While many Americans worry about terrorists attacking transportation systems or national landmarks, experts say the more likely target is at their fingertips.
With more and more people, businesses, and government agencies conducting their business online, cyberspace has become especially tantalizing, and protecting it, increasingly urgent.
Jim Wunderman, president of the Bay Area Council which represents the interests of several hundred companies, puts it bluntly.
"The next major threat to our country probably won't come by land, sea or air. It's going to come from cyberspace, and we better be ready for it," he said.
"It" includes attacks by so-called "cyber militias," widely believed to be supported by governments in China and Russia, to the random bad actor intent on shutting down critical infrastructure, like power plants, electric grids, and bank ATM's.
To fend off such attacks, the federal government is looking for more help. Department of Homeland Security Secretary Janet Napolitano is making her pitch to university students across the country. She recently spoke at MIT and UC Berkeley, hoping to lure those who can help protect public and private sectors.
"We need a strong, innovated group of people who are willing to take on the incredible challenge that the protection of cyber space demands," Napolitano said.
Many believe the government's recruiting effort comes in the midst of a national emergency. "We're already under attack in the cyber world," says retired Major Gen. Dale Meyerrose, a cyber expert with the Harris Group. "I've seen several studies that say American businesses lose a trillion dollars a year through cyber crime."
The challenge is finding the right talent, in the right numbers, as quickly as possible.

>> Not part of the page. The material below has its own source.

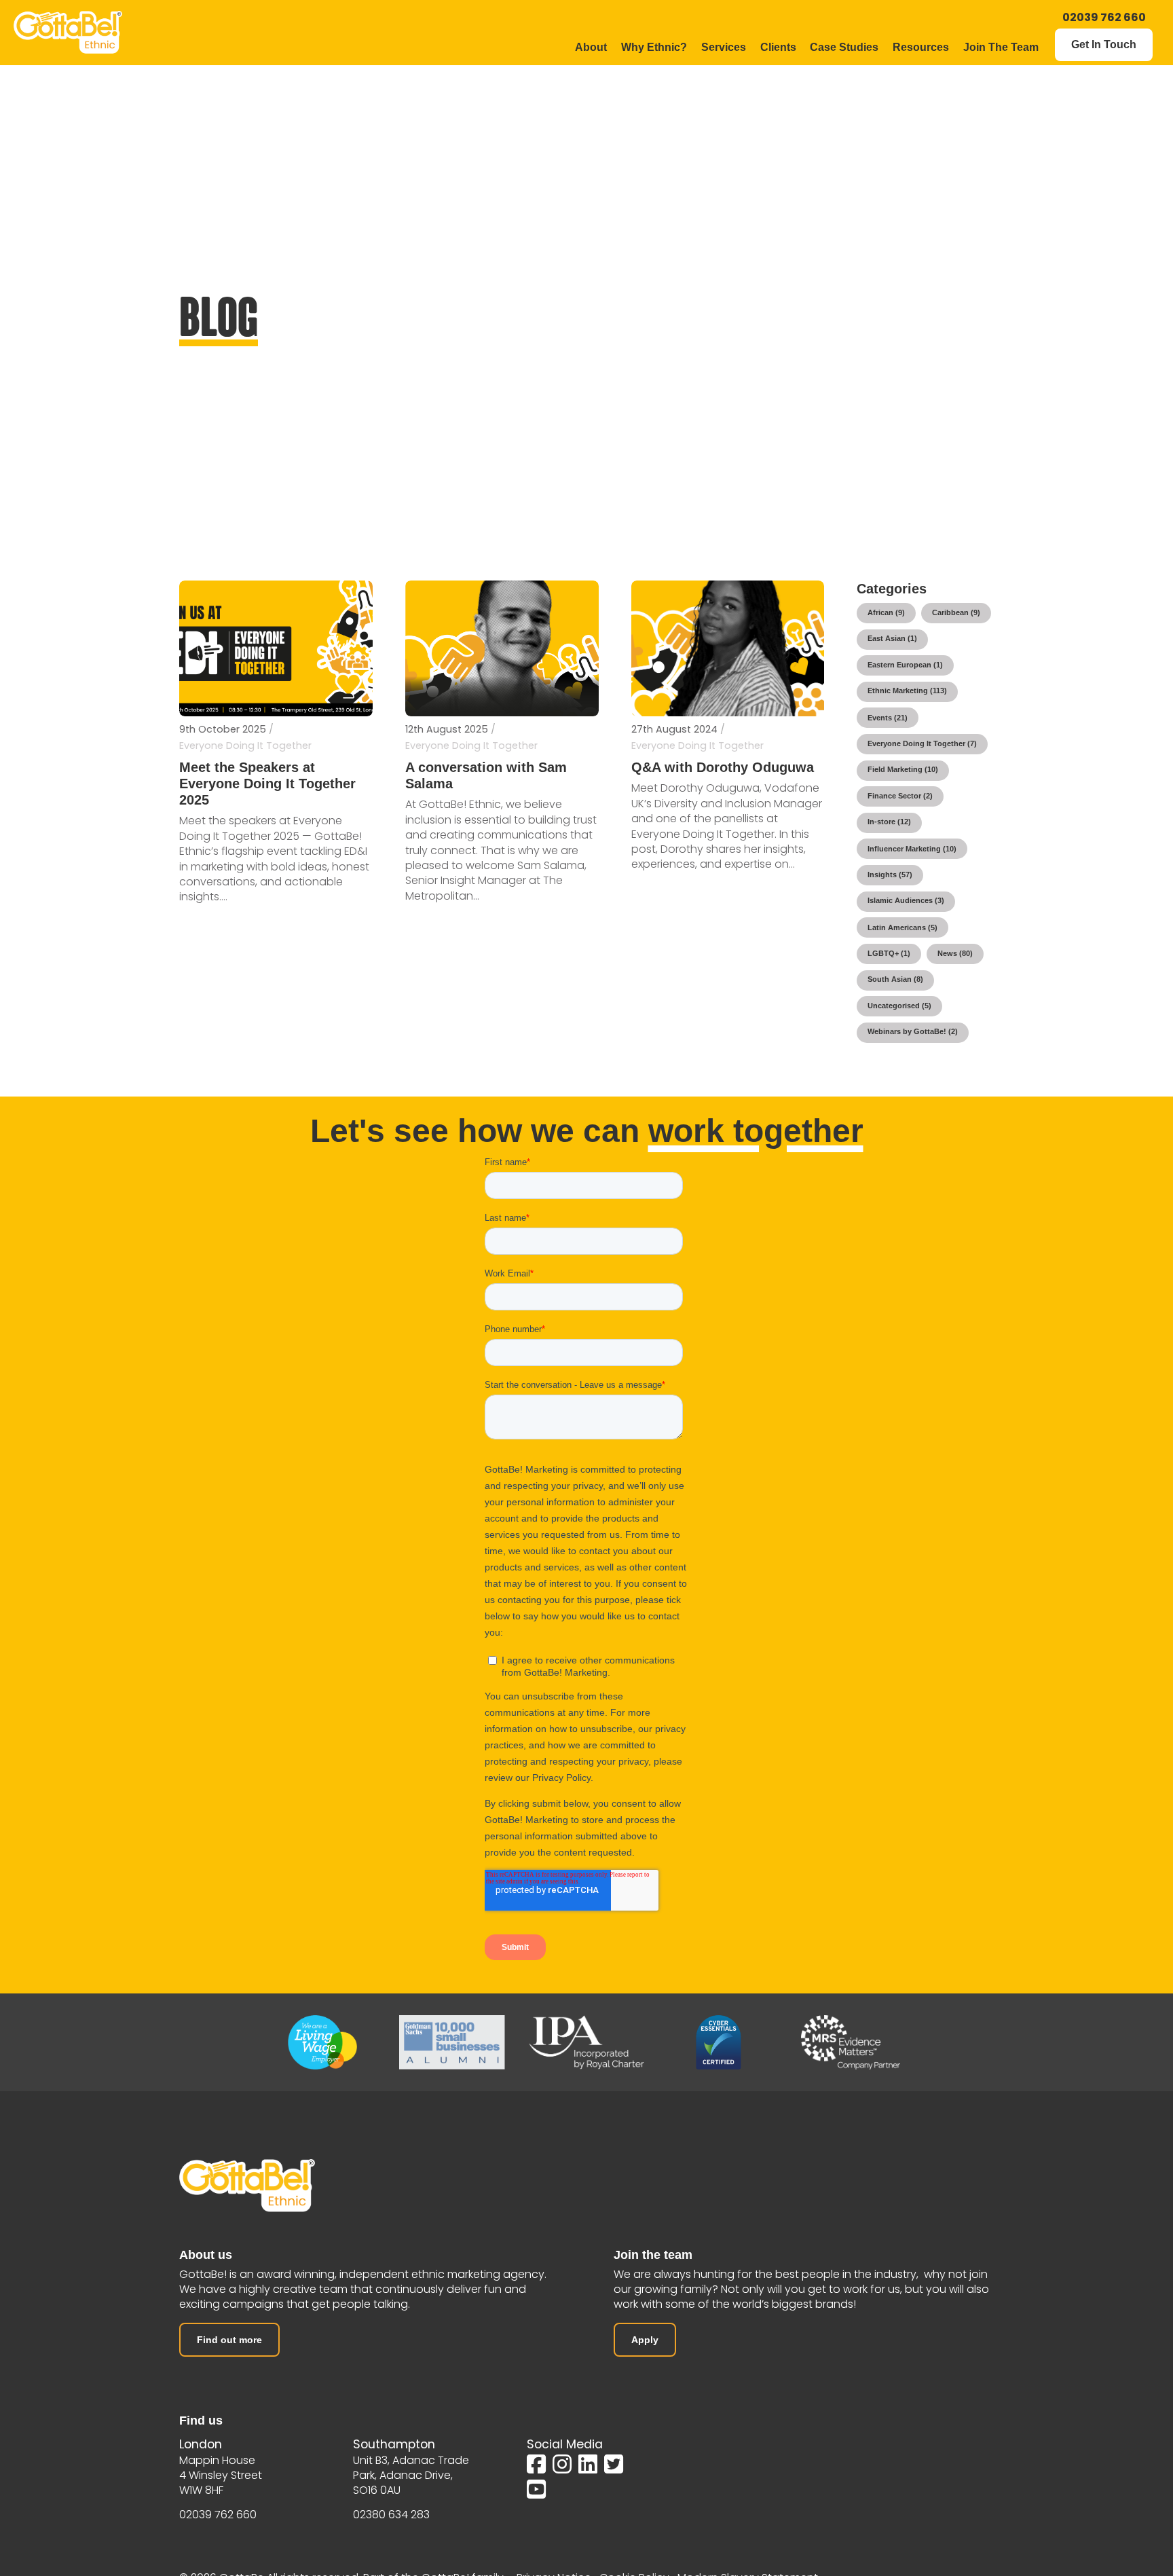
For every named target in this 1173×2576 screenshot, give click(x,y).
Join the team (653, 2255)
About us (205, 2255)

"The CIA says there's only about 1,000 people operating in our country right now who truly have the technical capacity to serve in the field and protect our critical infrastructure where there's actually need for probably 30,000 of these people," says the Bay Area Council's Wunderman.
According to a recent Bay Area Council poll, more than 70 percent of Americans say cybersecurity is a national security issue, and two-thirds are looking to Washington to do more to protect computer networks and Internet users.
This week, the White House released it's cybersecurity plan, and Congress has been debating several bills for years. It's complex, and the debate isn't likely to end soon. But supporters hope that eventually, there will be clear, standardized protocols in the event of an attack, and better strategies to reduce cyber threats.
As the Department of Homeland Security seeks to broaden its authority over cybersecurity, it's set aside $24-million to train scientists, engineers and analysts, and create a diverse workforce of high tech and policy professions to help protect the nation's digital border.